START RECORDS FOR THIS TASK
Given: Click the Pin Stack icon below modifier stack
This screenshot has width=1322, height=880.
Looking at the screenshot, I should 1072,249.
END RECORDS FOR THIS TASK
START RECORDS FOR THIS TASK
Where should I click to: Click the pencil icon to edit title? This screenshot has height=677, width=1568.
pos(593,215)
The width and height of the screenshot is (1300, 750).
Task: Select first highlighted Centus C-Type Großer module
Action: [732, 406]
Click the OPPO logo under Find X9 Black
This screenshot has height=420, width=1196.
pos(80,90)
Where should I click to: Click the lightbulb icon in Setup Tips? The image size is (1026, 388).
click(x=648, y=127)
END RECORDS FOR THIS TASK
START RECORDS FOR THIS TASK
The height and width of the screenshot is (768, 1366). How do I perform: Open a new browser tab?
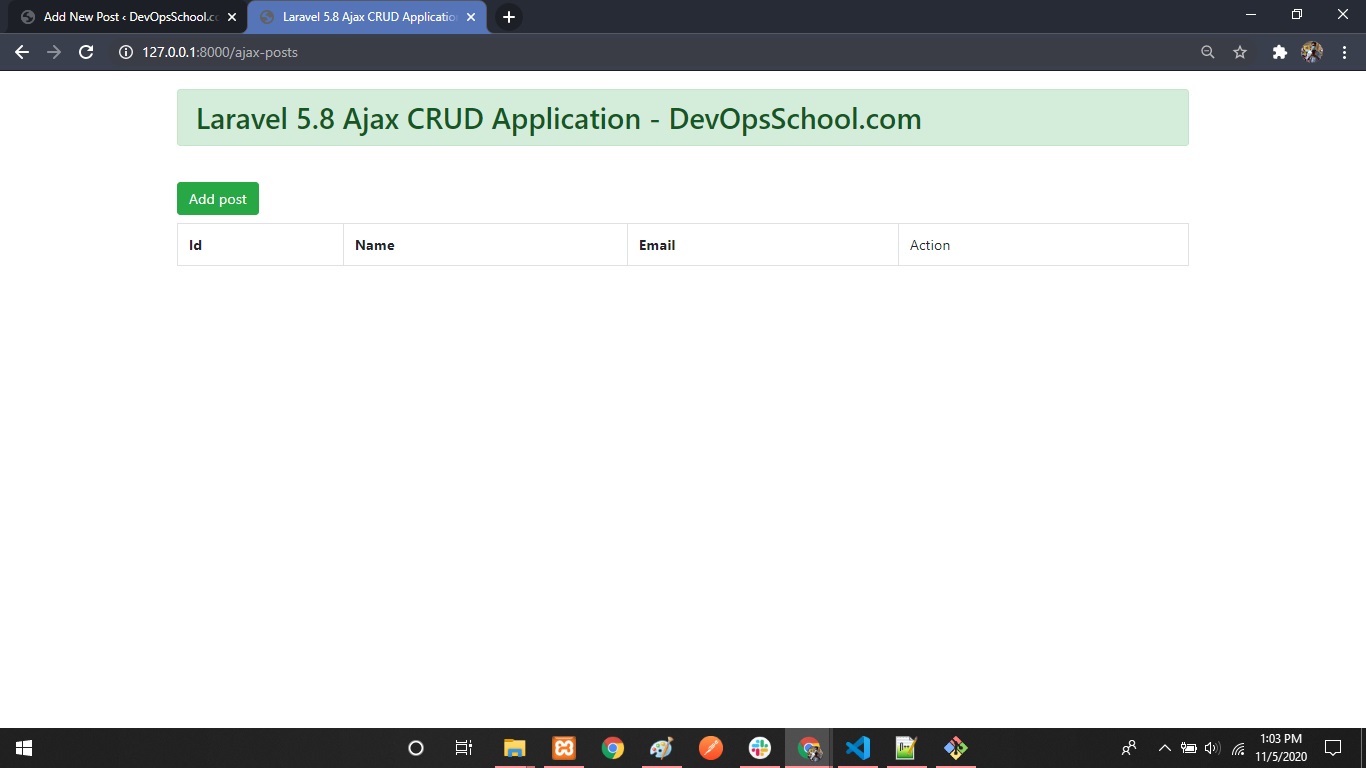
END RECORDS FOR THIS TASK
## [WHAT THIS TASK INVOLVES]
Retype exactly, and only, the lines above from the one where "Where should I click to: Click the pencil" occurs up to and including the one where "Click the OPPO logo under Find X9 Black" occurs.

## [SOLUTION]
Where should I click to: Click the pencil icon to edit title? This screenshot has height=677, width=1568.
pos(593,215)
The width and height of the screenshot is (1300, 750).
Task: Select first highlighted Centus C-Type Großer module
Action: [732, 406]
Click the OPPO logo under Find X9 Black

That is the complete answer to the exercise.